I always enjoy browsing through my photo library.....and I came across this photo of Nate that I captured recently....and I love it.
There is something about his eyes....there has always been something behind those deep blue windows. Before he was communicating with words and was deeply struggling with self control.....before we knew he had autism and had so many unanswered questions....I remember searching those eyes.
You know how some people wear their heart on their sleeve? Well, Nate wears his heart through his eyes. As his mama, I can read those eyes so well.....before he shows any physical emotion I know how he is feeling when I look in them. I know when he is overjoyed, I know when he is scared, I know when he is confused, I know when he is angry, I know when he is content.

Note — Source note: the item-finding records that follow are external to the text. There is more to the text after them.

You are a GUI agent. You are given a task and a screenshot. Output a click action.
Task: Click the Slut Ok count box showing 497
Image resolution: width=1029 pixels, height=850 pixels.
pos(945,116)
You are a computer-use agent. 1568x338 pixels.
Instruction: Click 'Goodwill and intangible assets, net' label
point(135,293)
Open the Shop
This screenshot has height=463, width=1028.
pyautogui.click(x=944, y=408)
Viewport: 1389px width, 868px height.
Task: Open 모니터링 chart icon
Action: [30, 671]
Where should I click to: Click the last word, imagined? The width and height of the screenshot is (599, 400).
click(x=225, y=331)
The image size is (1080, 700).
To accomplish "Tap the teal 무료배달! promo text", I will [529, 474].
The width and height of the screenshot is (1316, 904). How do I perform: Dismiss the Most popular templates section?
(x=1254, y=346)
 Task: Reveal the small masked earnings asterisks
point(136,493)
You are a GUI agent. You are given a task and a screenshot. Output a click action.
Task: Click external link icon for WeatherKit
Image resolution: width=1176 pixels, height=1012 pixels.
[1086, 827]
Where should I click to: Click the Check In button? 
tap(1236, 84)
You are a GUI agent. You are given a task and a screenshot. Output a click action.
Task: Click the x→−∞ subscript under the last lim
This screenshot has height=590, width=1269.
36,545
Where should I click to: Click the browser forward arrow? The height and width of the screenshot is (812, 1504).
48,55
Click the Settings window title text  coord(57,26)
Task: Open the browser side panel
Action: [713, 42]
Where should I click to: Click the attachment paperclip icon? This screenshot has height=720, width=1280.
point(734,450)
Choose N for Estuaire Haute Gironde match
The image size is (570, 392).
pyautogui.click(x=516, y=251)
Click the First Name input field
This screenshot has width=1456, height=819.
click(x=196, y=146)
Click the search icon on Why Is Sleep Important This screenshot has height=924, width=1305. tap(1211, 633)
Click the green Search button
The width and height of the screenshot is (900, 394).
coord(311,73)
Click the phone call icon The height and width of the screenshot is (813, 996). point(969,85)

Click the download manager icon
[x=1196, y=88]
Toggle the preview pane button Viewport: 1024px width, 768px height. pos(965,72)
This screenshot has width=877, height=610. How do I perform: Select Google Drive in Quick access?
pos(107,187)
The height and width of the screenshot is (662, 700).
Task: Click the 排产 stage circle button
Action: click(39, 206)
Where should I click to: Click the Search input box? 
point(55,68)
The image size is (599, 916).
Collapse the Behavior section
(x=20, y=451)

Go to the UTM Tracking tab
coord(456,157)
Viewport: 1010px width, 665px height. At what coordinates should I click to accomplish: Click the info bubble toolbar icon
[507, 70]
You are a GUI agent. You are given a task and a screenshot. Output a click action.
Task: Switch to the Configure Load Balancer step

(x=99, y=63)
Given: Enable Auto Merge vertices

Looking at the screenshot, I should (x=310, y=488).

Eye contact has never been one of Nate's strengths.....but when he does connect those eyes to mine, there is something that moves me deep down to my core. His verbal skills have improved tremendously over the years, and we are so thankful to God for answered prayer in this area and look forward as Nate matures in his communication. His self expression is much healthier than in the past, and ironically Nate has the most peaceful spirit of all of our lovies. He can still be emotional at times, but it has been by God's grace that he is learning self-control.
When I look in his eyes I can see where he has been and I am patiently waiting to see where God will take him on this journey. One day, not too long ago, Nate and I were sitting really close facing each other. He was fascinated at the color of my eyes, and upon seeing his reflection in mine, he said, "Mommy, I see Nate in there." Of course that made me smile.